Nadie penetrará en su mundo. Lo mejor será callar. Sólo Anita conocerá sus secretos.
(Los conocerá hasta el día en que se separen. Todo amor viene a dar en separación.
Todo lo que nace, en muerte.)
Pero Anita es también
otro mundo impenetrable y lleno de sorpresas. Por ejemplo, su familia. Un rabino
en ella. Soledad se ha vuelto a preguntar por Dios al verle, tan imponente, todo
de negro y con una barba espesa. ¿Será Dios como él? ¿Por qué Dios le da miedo?
También Anita siente temor ante el rabino y retarda lo más que puede el beso que
le da cuando llega de visita. Soledad ni siquiera se atreve a acercarse.
Lo ve de lejos –como
se ve a Dios–. Pero olvida su temor al recordar la vez en que María, la enana, la
metió en la iglesia de Santa Rosa, a un costado de la casa. Se sintió encogida,
tanta vela, tanta imagen, la gente de rodillas, el silencio, el respeto, el incienso,
el cura, el crucificado. María le dijo:
–Pídele, pídele lo que
quieras.
Luego se trataba de
pedir. ¿A Él se le pedía nada más? Pero, ¿qué exigiría luego? ¿Iría al infierno
y sería como María? Si se trataba de pedir ya lo sabía, pediría regresar a España.
Pero no estaba bien, ella no creía en peticiones. No era posible que algo fuera
tan simple y que con una palabra se obtuviera. No, no era posible lo bello y lo
fácil. Soledad empezaba a comprender –con su mano en la mano regordeta y sudorosa
de María– que sólo es posible lo diferente, que ella había escogido el camino difícil
y el camino difícil carecía de Dios que lo guiara. Al salir de la iglesia su idea
fue más clara: el cielo puro y azul –las cinco o las seis de la tarde, como cuando
llegó a México, pero sin lluvia–, sin una nube que pudiera ocultar algo: ¿Dios?

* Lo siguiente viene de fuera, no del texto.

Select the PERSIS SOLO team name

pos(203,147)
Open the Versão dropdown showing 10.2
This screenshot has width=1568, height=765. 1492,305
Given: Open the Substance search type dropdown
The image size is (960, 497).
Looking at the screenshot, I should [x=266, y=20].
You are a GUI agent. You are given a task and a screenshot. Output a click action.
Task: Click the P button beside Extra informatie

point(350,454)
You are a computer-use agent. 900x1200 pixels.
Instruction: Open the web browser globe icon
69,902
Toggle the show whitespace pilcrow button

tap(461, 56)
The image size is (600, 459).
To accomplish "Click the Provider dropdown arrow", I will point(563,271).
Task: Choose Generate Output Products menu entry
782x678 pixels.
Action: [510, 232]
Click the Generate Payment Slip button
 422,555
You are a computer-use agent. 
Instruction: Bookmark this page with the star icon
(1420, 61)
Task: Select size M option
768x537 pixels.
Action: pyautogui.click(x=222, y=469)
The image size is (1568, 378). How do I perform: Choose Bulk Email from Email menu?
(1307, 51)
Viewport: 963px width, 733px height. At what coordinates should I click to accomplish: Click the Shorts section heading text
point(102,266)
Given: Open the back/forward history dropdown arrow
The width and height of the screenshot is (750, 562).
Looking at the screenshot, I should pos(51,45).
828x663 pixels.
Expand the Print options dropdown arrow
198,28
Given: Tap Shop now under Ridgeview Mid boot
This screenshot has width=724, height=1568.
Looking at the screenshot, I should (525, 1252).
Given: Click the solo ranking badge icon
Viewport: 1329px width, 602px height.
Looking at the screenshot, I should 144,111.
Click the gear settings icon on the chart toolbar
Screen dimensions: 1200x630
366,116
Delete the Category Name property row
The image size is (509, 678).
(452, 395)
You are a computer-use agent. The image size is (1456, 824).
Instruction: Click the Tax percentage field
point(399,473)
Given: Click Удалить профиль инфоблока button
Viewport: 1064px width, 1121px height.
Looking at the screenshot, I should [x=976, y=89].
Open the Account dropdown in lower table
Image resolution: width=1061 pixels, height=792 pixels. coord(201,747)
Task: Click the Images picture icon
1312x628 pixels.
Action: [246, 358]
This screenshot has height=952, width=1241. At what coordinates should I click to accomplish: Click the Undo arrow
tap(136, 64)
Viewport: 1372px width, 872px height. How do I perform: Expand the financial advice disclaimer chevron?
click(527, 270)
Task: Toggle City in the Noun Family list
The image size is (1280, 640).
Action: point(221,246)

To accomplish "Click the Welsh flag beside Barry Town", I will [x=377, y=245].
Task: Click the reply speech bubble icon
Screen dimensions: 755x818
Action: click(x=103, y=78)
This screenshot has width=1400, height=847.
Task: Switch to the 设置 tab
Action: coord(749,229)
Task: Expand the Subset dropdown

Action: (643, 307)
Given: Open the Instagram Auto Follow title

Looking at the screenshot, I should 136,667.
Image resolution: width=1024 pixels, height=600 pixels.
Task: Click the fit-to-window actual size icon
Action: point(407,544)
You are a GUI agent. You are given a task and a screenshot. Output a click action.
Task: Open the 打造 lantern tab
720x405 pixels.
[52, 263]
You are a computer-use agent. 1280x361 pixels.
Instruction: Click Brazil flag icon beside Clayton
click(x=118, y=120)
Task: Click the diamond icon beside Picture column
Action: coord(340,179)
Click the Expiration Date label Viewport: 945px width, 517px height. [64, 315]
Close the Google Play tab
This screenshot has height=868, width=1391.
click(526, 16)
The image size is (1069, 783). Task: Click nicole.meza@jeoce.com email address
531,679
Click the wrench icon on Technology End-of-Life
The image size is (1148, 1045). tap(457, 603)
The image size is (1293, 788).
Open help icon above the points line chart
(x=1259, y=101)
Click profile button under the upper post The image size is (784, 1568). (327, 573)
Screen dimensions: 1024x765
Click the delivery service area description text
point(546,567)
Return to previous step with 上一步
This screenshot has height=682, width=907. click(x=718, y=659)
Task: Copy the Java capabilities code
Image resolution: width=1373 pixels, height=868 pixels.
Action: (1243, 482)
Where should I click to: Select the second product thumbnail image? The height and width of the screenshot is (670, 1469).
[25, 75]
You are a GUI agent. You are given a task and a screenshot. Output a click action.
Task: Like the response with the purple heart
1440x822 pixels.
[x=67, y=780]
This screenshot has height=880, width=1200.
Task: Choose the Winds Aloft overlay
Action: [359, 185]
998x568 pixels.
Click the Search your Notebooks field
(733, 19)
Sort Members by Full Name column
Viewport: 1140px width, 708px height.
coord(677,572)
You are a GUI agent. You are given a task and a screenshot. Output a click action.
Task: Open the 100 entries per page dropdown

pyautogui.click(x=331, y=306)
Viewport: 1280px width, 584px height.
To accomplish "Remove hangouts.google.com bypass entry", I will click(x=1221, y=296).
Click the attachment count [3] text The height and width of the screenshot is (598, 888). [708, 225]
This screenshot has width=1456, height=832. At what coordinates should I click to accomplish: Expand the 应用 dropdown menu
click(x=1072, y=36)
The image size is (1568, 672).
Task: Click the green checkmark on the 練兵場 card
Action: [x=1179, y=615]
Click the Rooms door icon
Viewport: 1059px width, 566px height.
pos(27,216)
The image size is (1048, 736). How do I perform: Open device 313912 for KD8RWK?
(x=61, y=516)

Tras del azul sólo el espejismo, el horizonte, el aire. La niña estaba sola frente
a su camino. Sí, su camino sería el de las espinas –mas no las de Jesucristo, como
decían las niñas– y el de los solitarios, aquel que levanta polvo porque pocos lo
transitan y que ofrece apenas el breve amor de otras huellas, que hay que correr
a alcanzar antes de que se desdibujen en la fina arena. La niña sonrió ante el largo
camino y deseó amar las breves huellas. Apretó la mano de María y se dirigió a su
casa: fueron los primeros pasos de una larga jornada.